In Europe, RAMM's vertically integrated operations are based in Ragusa, Italy and Elbląg, Poland (60 kilometres east of Gdańsk), and include large extraction and processing facilities. RAMM Pharma includes wholly owned subsidiaries Canapar Corp., HemPoland S.p.a. Z.o.o., Medic Plast SA, Yurelan SA, Glediser SA and RAMM Pharma Holdings Corp.

Additional information about the Company is available at www.wearerammpharma.com.
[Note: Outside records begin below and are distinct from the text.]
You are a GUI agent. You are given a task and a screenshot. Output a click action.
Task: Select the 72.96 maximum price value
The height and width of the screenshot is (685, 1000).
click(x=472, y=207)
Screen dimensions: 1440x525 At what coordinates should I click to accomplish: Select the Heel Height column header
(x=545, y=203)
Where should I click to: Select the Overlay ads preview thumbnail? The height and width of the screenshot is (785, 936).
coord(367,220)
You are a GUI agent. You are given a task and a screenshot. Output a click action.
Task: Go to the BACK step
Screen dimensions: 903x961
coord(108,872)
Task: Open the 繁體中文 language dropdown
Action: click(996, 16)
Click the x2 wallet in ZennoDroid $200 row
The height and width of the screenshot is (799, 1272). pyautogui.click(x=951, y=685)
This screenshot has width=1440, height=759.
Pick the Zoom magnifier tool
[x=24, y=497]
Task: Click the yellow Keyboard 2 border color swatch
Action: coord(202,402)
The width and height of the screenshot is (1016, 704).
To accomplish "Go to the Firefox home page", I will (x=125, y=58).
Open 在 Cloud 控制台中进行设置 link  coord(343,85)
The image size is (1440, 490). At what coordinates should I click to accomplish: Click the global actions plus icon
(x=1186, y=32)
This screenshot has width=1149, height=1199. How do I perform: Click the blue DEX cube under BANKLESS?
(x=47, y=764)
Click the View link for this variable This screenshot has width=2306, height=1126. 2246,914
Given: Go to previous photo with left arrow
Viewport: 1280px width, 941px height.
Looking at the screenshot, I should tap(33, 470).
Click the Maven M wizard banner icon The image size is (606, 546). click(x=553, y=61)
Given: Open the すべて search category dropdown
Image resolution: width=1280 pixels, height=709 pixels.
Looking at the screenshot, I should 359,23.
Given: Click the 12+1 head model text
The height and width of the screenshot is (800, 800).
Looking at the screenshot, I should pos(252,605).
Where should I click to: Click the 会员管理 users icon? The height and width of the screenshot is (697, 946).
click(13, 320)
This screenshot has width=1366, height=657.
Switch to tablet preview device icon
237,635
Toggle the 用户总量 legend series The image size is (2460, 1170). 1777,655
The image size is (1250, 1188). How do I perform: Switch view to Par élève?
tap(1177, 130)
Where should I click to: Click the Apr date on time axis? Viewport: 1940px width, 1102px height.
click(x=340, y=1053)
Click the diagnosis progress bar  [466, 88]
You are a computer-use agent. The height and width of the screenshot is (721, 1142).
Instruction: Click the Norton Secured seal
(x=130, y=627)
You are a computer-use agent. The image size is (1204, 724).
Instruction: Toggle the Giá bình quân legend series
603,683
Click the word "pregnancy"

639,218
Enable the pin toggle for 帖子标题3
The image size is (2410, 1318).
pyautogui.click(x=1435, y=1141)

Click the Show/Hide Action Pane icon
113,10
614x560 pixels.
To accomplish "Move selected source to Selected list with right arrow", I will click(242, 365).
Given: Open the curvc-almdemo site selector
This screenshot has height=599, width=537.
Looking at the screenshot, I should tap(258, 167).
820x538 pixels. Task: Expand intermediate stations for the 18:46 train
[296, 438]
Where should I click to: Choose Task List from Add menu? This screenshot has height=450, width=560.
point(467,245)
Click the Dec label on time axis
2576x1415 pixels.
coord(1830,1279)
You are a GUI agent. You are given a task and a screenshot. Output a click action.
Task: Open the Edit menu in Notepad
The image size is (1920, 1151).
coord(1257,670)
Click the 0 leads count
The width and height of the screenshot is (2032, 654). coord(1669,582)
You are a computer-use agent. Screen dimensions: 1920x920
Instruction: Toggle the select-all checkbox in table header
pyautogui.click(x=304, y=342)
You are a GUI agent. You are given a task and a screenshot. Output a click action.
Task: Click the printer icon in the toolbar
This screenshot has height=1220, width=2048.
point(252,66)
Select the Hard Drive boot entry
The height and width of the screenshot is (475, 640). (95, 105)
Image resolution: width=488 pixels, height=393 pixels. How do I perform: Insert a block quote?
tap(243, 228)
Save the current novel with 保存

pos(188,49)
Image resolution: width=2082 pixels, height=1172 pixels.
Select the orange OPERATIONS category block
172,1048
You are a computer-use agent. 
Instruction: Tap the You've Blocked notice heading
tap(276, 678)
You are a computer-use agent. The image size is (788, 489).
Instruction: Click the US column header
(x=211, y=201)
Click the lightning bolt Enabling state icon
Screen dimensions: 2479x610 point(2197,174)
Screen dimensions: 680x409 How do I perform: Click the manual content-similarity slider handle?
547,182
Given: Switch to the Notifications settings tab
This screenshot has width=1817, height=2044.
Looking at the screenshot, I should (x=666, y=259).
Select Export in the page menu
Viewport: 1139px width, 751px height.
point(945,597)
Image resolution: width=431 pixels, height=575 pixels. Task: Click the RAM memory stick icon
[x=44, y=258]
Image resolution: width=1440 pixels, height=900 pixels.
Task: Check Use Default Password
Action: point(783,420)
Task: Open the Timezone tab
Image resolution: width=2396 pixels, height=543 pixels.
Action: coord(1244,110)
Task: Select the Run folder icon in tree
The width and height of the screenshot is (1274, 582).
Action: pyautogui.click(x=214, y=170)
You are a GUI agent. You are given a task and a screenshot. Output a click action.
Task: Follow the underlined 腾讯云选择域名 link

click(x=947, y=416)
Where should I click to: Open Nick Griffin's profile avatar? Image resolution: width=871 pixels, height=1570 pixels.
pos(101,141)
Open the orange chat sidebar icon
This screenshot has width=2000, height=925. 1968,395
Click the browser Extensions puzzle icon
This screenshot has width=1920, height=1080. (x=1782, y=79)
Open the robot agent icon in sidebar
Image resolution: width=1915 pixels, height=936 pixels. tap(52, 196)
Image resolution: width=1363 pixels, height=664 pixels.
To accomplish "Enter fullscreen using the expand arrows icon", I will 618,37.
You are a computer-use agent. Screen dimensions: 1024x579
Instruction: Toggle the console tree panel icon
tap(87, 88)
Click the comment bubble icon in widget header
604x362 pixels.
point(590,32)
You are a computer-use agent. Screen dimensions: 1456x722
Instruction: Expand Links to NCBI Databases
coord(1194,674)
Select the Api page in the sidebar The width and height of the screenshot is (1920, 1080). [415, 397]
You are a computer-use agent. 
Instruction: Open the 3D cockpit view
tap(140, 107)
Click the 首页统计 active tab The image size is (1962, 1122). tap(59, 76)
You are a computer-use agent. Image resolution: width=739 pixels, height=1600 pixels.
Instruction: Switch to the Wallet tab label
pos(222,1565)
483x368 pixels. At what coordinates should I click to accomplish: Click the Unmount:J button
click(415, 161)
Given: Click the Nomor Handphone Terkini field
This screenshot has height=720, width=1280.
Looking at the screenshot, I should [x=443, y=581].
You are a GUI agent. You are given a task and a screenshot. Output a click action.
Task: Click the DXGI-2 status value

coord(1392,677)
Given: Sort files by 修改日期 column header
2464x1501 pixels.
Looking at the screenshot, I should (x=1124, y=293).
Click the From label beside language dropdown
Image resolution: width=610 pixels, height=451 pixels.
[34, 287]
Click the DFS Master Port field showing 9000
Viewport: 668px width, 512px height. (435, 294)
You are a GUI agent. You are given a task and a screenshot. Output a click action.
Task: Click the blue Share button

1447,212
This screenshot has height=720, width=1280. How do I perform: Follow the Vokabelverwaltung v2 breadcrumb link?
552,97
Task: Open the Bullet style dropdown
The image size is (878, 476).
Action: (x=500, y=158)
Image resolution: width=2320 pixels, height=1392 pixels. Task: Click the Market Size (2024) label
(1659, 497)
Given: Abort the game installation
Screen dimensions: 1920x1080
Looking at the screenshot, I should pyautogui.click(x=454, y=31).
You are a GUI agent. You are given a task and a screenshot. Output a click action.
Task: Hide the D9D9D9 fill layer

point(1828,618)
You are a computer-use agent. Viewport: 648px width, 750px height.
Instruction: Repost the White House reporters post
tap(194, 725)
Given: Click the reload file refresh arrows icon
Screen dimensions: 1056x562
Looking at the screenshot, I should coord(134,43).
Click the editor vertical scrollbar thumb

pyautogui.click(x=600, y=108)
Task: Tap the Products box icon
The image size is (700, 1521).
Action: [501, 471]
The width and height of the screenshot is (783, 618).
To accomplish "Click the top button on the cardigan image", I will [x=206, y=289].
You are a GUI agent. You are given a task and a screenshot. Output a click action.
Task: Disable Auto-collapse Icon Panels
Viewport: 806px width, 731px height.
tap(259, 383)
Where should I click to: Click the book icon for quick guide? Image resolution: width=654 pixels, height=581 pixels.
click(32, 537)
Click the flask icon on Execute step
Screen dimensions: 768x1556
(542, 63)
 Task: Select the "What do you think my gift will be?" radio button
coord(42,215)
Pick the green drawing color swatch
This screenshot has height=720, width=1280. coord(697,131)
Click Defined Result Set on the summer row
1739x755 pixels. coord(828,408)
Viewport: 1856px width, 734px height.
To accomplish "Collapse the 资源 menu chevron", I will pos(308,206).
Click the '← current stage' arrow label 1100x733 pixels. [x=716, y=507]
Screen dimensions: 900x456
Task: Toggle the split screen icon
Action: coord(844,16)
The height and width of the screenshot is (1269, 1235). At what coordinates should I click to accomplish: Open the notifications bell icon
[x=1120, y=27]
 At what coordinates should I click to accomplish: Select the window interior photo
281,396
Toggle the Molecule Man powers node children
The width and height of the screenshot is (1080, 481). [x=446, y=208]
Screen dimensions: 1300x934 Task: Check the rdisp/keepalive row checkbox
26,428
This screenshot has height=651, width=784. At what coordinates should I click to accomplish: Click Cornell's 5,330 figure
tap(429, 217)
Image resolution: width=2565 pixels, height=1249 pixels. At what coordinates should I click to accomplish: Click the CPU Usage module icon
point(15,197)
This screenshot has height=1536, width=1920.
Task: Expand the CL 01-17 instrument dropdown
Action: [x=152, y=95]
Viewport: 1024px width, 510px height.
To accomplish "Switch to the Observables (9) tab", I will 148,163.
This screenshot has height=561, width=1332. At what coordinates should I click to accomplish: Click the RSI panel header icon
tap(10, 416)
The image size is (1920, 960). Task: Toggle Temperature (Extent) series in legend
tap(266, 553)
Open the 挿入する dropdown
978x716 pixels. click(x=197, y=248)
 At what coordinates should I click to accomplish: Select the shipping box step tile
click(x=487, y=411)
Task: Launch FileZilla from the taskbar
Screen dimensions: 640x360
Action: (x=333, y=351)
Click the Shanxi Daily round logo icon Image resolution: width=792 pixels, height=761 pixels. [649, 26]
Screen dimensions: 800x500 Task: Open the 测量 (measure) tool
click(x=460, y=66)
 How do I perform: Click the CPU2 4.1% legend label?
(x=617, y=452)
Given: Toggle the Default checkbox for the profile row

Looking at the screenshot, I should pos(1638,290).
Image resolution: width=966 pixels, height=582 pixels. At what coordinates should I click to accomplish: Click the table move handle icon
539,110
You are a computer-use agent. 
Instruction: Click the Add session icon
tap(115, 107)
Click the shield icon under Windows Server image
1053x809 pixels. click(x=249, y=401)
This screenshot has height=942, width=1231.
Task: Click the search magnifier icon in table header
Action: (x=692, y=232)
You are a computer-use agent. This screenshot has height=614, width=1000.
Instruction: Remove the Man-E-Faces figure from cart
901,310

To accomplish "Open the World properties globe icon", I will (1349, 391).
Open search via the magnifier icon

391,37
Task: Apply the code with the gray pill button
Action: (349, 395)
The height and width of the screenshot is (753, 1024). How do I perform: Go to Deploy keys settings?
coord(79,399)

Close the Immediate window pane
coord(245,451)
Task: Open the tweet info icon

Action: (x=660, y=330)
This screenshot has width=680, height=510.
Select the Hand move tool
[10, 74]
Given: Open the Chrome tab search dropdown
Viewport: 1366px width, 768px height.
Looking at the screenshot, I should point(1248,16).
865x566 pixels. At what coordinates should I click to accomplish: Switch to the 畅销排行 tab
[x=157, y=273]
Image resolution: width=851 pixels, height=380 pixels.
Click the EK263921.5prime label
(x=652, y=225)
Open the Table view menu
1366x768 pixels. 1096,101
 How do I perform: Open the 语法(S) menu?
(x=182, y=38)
For further information, please contact:

José Roldan Interim CFO
+598 2513 99 58
info@rammpharma.com

Cautionary Note Regarding Forward-Looking Information

This news release contains "forward-looking information" and "forward-looking statements" (collectively, "forward looking statements") within the meaning of the applicable Canadian securities legislation. All statements, other than statements of historical fact, are forward-looking statements and are based on expectations, estimates and projections as at the date of this news release. Any statement that involves discussions with respect to predictions, expectations, beliefs, plans, projections, objectives, assumptions, future events or performance (often but not always using phrases such as “expects”, or “does not expect”, “is expected”, “anticipates” or “does not anticipate”, “plans”, “budget”, “scheduled”, “forecasts”, “estimates”, “believes” or “intends” or variations of such words and phrases or stating that certain actions, events or results “may” or “could”, “would”, “might” or “wi ll” be taken to occur or be achieved) are not statements of historical fact and may be forward-looking statements. In this news release, forward looking statements relate, among other things, the Company’s strategies and objectives, and future expansion plans.

These forward-looking statements are based on reasonable assumptions and estimates of management of the Company at the time such statements were made. Actual future results may differ materially as forward -looking statements involve known and unknown risks, uncertainties and other factors which may cause the actual results, performance or achievements of the Company to materially differ from any future results, performance or achievements expressed or implied by such forward-looking statements. Such factors, among other things, include: future growth potential of the Company; fluctuations in general macroeconomic conditions; fluctuations in securities markets; expectations regarding the size of the Uruguayan, Latin American, European and international medical and recreational cannabis markets and changing consumer habits; the ability of the Company to successfully achieve its business objectives; plans for expansion; political and social uncertainties; inability to obtain adequate insu rance to cover risks and hazards; and the presence of laws and regulations that may impose restrictions on cultivation, production, distribution and sale of cannabis and cannabis related products in Uruguay or internationally; and employee relations. Although the forward-looking statements contained in this news release are based upon what management of the Company believes, or believed at the time, to be reasonable assumptions, the Company cannot assure shareholders that actual results will be consistent with such forward -looking statements, as there may be other factors that cause results not to be as anticipated, estimated or intended. Readers should not place undue reliance on the forward -looking statements and information contained in this news release. The Company assumes no obligation to update the forward- looking statements of beliefs, opinions, projections, or other factors, should they change, except as required by law.

No stock exchange, securities commission or other regulatory authority has approved or disapproved the information contained herein. 


RAMM Pharma Corp. announced its intention to complete a non-brokered private placement of up to 20,000,000 units at a price of $0.05 per unit.

The private placement included up to 20,000,000 units.

The price per unit in the private placement was $0.05.

The total gross proceeds expected from the private placement were up to $1,000,000.

The proceeds from the private placement were expected to be used for working capital and general corporate purposes.